The Trump administration launched Gold Eagle today, an AI-backed clearinghouse that ranks pooled software vulnerability reports from federal agencies and private companies by their level of danger. The program then coordinates patching these vulnerabilities across critical infrastructure, including financial systems.
According to the July 14 White House press release, Gold Eagle has already started to receive and sort vulnerability findings according to priority, although the administration has not said how many it has handled or if there have been any completed fixes.
Gold Eagle goes back to a June 2, 2026 executive order, “Promoting Advanced Artificial Intelligence Innovation and Security” (EO 14409), which pushed the government to work more closely with advanced AI developers on security.

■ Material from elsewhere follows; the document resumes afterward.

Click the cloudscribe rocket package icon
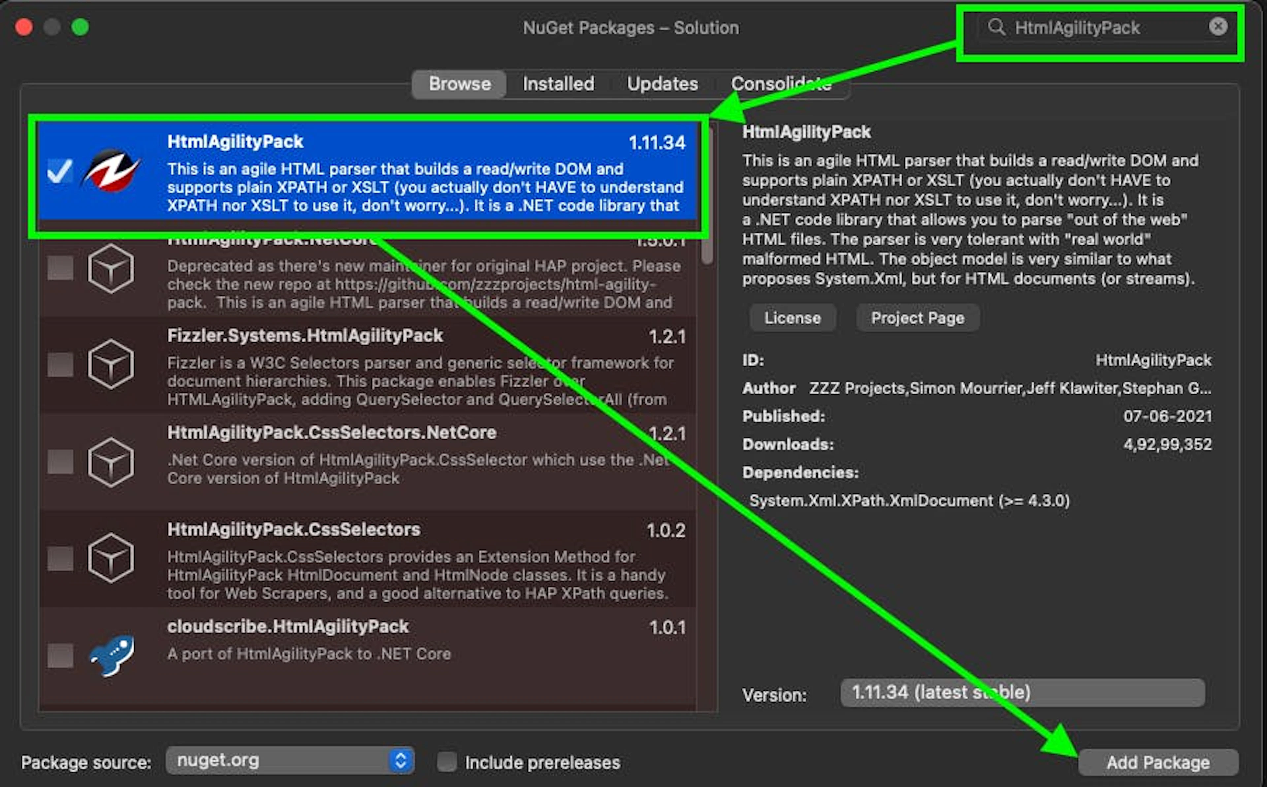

The clearinghouse brings the White House, the Cybersecurity and Infrastructure Security Agency (CISA), the Treasury Department, and the Department of War together to make things happen, alongside open-source software groups and unnamed critical infrastructure operators.
Treasury Secretary Scott Bessent stated that the US intends to stay ahead in combating cybersecurity threats. “Treasury, along with our partner agencies, will continue to harness frontier AI capabilities to stay ahead of our adversaries and defend the American people from emerging threats,” Bessent said in the White House statement.
He added that the department was working “hand in hand with the private sector to safeguard our financial institutions, close vulnerabilities, and protect the integrity of the U.S. financial system.”
Other officials like Secretary of War Pete Hegseth, described a “wartime footing” in cyber threats and called Gold Eagle “the vanguard of America’s cyber defense.” DHS Secretary Markwayne Mullin and National Cyber Director Sean Cairncross tied the launch to the administration’s goal of keeping the US ahead in both AI and cybersecurity.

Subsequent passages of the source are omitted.